Reconciling Multiple Connectivity Scores for Drug Repurposing

Kewalin Samart (Mathematics, Michigan State University) , Phoebe Tuyishime (Food Science and Nutrition, Michigan State University) , Arjun Krishnan (Computational Mathematics, Science, and Engineering; Biochemistry and Molecular Biology, Michigan State University) , Janani Ravi (Pathobiology and Diagnostic Investigations, Michigan State University)


The basis of several recent methods for drug repurposing is the key principle that an efficacious drug will reverse the disease molecular ‘signature’ with minimal side-effects. This principle was defined and popularized by the influential ‘connectivity map’ study in 2006 regarding reversal relationships between disease- and drug-induced gene expression profiles, quantified by a disease-drug ‘connectivity score.’ Over the past 14 years, several studies have proposed variations in calculating connectivity scores towards improving accuracy and robustness in light of massive growth in reference drug profiles.
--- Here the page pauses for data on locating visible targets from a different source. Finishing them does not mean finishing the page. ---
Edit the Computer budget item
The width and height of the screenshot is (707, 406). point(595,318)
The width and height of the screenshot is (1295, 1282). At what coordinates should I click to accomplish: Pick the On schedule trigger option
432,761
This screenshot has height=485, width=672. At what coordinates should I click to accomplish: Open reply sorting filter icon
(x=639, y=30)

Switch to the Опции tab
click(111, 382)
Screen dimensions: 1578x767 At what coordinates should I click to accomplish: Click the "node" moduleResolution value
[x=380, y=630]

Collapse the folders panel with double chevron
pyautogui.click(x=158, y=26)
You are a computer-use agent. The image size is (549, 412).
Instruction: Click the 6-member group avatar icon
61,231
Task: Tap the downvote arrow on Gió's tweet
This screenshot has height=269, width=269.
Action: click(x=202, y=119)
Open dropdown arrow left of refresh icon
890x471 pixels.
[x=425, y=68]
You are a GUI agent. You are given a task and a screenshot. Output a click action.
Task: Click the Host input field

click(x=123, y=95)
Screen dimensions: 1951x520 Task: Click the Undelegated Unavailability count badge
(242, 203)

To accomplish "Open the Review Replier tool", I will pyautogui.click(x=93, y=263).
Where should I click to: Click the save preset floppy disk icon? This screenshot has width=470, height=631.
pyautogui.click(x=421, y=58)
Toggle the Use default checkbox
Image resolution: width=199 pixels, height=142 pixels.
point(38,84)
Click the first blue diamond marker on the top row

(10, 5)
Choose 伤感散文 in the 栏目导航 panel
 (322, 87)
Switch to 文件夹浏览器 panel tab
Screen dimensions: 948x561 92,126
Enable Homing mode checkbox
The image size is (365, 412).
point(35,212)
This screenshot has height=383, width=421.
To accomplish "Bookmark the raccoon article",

However, these variations have been formulated inconsistently using varied notations and terminologies even though they are based on a common set of conceptual and statistical ideas. Therefore, we present a systematic reconciliation of multiple disease-drug connectivity scores by defining them using consistent notation and terminology. In addition to providing clarity and deeper insights, this coherent definition of connectivity scores and their relationships provides a unified scheme that newer methods can adopt, enabling the computational drug-development community to compare and investigate different approaches easily. To facilitate the continuous and transparent integration of newer methods, this review will be available as a live document ( coupled with a GitHub repository ( that any researcher can build on and push changes to.


drug repurposing | disease gene signature | drug profile | connectivity mapping | transcriptomics

Key points


The manifestation of a disease or perturbation by a small molecule in a tissue leaves a characteristic imprint (a “signature”) in its gene expression profile [1]. These signatures, recorded for thousands of diseases and drugs, form the basis of a powerful and widely-adopted method for drug repurposing called “drug-disease connectivity analysis” [2]. In this analysis, novel drug indications for a specific disease of interest are identified based on the extent to which the ranked drug-gene signature is a “reversal” of the disease gene signature ([3] [4]; Fig. 1). Connectivity-based drug repurposing has been used to discover drugs in various cancers and non-cancer diseases [5].